Resilient distributed datasets (RDD) is the core of Spark, has the following characteristics:

  • RDD represents the data set that has been partitioned and can be operated in parallel. The organization, operation, scheduling and error recovery of the calculation task in Spark are carried out by RDD as the unit.

  • RDD can be a collection of dataset that consists of data distributed on the Worker nodes.

  • RDD has a fault tolerance mechanism. The dependencies between the parent RDD and the child RDD are stored in the lineage. When the data is lost or damaged during the RDD processing, the recovery can be recalculated according to the lineage.

MLlib is Apache Spark’s scalable machine learning library. Its goal is to make practical machine learning scalable and easy. It provides tools including: common machine learning algorithms, such as classification, regression, clustering, collaborative filtering, feature extraction, transformation and dimensionality reduction. In this paper, the clustering and regression correlation algorithm in MLlib is used to establish the “clustering–regression” short-term load forecasting model.

2.2 Power load forecasting

Electrical load data has a clear periodicity, for two weeks in a region of the working load curve as shown in Fig. 1.

Fig. 1
figure 1

Weekly load characteristic curve

Figure 1 shows that the load curves of two adjacent working days in the same week are very similar. The load curves for two adjacent weeks of the same workday type (for example, Tuesday of 30thweek and Tuesday of 31stweek) are highly similar.

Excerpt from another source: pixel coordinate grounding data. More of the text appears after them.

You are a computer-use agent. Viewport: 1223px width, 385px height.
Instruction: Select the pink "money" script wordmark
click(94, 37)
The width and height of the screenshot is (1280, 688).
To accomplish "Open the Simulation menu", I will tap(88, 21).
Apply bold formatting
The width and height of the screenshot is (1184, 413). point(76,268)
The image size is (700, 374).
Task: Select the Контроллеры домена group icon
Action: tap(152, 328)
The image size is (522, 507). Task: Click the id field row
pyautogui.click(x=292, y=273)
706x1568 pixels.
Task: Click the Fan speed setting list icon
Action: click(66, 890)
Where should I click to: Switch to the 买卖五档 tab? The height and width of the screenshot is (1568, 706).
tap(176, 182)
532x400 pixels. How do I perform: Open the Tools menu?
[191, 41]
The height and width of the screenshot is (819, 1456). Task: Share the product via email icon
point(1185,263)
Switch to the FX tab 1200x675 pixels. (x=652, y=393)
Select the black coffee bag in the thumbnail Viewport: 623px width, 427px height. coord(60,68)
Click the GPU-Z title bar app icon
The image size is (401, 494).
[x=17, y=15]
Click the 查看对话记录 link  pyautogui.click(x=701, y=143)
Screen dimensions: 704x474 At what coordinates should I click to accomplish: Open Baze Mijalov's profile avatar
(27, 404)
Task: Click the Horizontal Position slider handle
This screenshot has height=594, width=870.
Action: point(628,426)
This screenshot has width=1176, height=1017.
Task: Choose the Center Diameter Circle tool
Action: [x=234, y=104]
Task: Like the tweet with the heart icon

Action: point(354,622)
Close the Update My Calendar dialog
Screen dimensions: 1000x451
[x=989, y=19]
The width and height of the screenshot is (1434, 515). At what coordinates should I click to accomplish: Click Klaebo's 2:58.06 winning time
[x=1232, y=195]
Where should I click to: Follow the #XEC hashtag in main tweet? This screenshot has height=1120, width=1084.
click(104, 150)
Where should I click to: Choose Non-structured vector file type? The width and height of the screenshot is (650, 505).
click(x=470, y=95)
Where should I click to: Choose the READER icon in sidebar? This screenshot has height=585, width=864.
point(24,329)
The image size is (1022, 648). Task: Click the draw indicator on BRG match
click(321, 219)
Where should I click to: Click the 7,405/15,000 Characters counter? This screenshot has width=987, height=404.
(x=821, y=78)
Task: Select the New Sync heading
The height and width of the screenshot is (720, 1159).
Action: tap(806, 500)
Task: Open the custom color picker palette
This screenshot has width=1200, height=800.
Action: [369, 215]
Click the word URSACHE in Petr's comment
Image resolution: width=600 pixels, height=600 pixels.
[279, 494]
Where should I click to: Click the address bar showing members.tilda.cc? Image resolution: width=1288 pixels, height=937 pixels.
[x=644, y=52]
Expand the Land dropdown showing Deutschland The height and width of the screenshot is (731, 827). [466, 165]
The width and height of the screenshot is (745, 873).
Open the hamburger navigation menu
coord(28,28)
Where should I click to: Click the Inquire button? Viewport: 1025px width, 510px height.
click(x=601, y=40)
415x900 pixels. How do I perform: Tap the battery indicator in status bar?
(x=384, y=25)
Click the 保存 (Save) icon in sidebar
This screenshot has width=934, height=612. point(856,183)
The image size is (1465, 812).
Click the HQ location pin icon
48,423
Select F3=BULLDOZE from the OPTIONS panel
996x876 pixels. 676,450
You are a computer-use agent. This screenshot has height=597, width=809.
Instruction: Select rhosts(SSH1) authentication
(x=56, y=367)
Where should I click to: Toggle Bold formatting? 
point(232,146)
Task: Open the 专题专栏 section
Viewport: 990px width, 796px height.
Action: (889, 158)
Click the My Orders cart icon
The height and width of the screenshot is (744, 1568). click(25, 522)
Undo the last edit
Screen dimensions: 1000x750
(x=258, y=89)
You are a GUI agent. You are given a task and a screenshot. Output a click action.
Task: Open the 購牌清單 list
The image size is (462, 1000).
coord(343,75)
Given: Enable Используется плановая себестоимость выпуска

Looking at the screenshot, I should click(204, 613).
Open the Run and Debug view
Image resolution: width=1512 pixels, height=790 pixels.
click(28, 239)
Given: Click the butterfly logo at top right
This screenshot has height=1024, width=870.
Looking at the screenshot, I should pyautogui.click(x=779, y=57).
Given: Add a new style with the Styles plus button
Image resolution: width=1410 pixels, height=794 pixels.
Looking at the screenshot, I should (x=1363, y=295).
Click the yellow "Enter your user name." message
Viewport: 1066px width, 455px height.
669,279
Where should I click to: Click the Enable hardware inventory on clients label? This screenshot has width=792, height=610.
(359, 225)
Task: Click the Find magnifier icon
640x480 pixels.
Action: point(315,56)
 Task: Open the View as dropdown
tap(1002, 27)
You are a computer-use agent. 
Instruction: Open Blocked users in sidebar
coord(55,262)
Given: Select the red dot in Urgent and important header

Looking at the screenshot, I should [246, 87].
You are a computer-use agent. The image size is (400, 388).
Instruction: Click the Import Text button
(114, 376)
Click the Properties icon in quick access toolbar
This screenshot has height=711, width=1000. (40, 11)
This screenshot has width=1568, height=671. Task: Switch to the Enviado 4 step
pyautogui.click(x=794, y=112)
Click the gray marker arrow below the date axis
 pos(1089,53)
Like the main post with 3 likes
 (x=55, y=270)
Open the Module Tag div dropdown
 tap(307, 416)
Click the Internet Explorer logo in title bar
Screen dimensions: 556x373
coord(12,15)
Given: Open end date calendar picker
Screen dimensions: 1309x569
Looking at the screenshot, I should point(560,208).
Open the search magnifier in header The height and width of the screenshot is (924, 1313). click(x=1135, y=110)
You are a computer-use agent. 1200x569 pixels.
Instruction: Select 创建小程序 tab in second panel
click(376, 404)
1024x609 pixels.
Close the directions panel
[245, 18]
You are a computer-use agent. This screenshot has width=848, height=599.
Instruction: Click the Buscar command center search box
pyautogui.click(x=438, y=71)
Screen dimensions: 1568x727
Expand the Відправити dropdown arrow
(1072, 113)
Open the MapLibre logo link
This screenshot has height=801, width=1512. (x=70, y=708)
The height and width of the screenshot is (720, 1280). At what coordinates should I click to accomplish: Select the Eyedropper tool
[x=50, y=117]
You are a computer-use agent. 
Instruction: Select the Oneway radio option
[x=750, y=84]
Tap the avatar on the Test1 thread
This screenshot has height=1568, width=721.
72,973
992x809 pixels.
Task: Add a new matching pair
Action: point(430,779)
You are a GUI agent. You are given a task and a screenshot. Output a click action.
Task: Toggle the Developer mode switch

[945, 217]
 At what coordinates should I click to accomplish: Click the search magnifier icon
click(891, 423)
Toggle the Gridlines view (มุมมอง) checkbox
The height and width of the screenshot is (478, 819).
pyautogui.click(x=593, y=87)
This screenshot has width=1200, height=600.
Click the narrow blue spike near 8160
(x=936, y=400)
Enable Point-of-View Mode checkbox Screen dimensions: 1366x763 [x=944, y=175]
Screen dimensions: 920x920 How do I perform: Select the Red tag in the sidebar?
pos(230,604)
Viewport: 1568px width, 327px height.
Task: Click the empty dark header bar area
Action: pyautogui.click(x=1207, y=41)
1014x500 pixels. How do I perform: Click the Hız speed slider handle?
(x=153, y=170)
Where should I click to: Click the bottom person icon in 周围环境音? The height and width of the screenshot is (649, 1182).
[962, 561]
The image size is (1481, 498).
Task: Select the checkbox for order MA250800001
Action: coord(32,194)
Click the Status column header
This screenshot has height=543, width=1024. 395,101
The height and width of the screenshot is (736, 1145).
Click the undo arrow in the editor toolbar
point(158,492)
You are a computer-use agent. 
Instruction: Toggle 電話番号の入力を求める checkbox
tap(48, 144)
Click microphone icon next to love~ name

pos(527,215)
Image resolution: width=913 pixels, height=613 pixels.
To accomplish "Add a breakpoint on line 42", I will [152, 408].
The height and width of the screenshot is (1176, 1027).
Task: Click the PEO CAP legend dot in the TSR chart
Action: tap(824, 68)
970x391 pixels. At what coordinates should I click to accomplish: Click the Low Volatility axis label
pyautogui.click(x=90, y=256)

Let Load(m) denotes the real load of the day m, Load\(^{*}(m)\) denotes the forecasting load of the day m, Data(m) denotes the relating data of corresponding day’s power load. There are five types of m: “ Mon., Tue., Wed., Thu., Fri.”. The purpose of load forecasting is using the existing data to train model and construct mapping \(\mathfrak {R}\) while aiming the Load\(^{*}(m)\), which depended on Eq. (1), as close as possible to the actual Load(m) [29].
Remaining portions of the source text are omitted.